Tonight in class we talked about skills to use with the "monkey mind." If simply meditating on the breath is blocked by too many thoughts or one that that is too big you can make them, or it, the object of the meditation. How much the actual practice of this would be different from just flat out having the thought might well depend on how much you love, or how badly you want off, the roller coaster. You can count, or name, or observe thoughts. "You don't get more points for having fewer thoughts," my teacher said. Competitive types are crestfallen, while I sigh with relief. "Although that is a very nice place to be," she added. Hmm.

Some of the other suggestions have to do with visualizing moving receptacles for thoughts that float (like clouds in the sky, or leaves on a river) or trundle (like cars on a train) away from you. You can imagine you are a cat, waiting at a mouse hole, and hope that your thoughts are as wise as a mouse would be in this scenario. If you are waiting, the reasoning goes, perhaps the thoughts will find somewhere else to play. Or at least, if they make a break for it, you will not be surprised or disturbed? With feline grace, you deal them summary blows and silence ensues? Not sure about this.

We practiced twice in class. I love this! Several of us commented on the power of meditating in the group. I could hear others breathing, I felt the ease of concentration for just a bit, I settled right down into my bones. I went through the list. Counting: not so good. Made me want a thought for each breath, to keep rhythm. Naming: okay, I've sort of been doing this already, it's pretty useful and I'll practice it more . . . planning, gardening, judging. Clouds felt too wispy--if I set my thoughts on clouds it would be like Wiley Coyote's anvil falling from the sky. Boxcars worked okay, but I really didn't want to let all of my thoughts go off down the track forever . . . I just wanted a break from them right now.

What ended up happening was pretty cool. I just listened for a little bit and looked around behind my eyelids. I saw that reddish blackness that is the back of your eyelid. A small shaped appeared and swelled into a ball. I could put my thoughts in the ball, where they would ricochet around like children in a bouncy house.
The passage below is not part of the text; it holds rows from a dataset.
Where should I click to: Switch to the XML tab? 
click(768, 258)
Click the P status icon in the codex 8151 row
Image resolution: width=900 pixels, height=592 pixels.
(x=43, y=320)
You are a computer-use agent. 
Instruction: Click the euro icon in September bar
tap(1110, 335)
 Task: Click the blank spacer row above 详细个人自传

I could keep an eye on them. I could step away, watch from over here. And if I needed any of them I could call them. Those were the thoughts I had about it, anyway. I may have done it a bit. I may have nodded a bit, too. I was super relaxed and peaceful. Very different from when I have been sitting in the mornings.

It made me think of the reading I did about Sensory Integration when Theo was diagnosed, and how one book said that true happiness is receiving all the information from your senses and being able to process it and respond appropriately in real time. Just think! Physically, it is the equivalent of being Philip Petit, that serenely crazy high wire walker, who is one of the few people, by the way, who have rendered Stephen Colbert speechless. SO living in the moment. SO in tune with every nuance of balance. HUGELY egocentric, of course, which must be what stumped S.C., because his persona on that show is all about eclipsing any piddling news item or famous guest with the self-perceived luminosity of his being, right?

So. Integrating. Physical and mental, internal and external, awareness and serenity, all bundled up into a little person sitting on a stool. Luminous. That's what I'm aiming for. (hoping, not expecting.)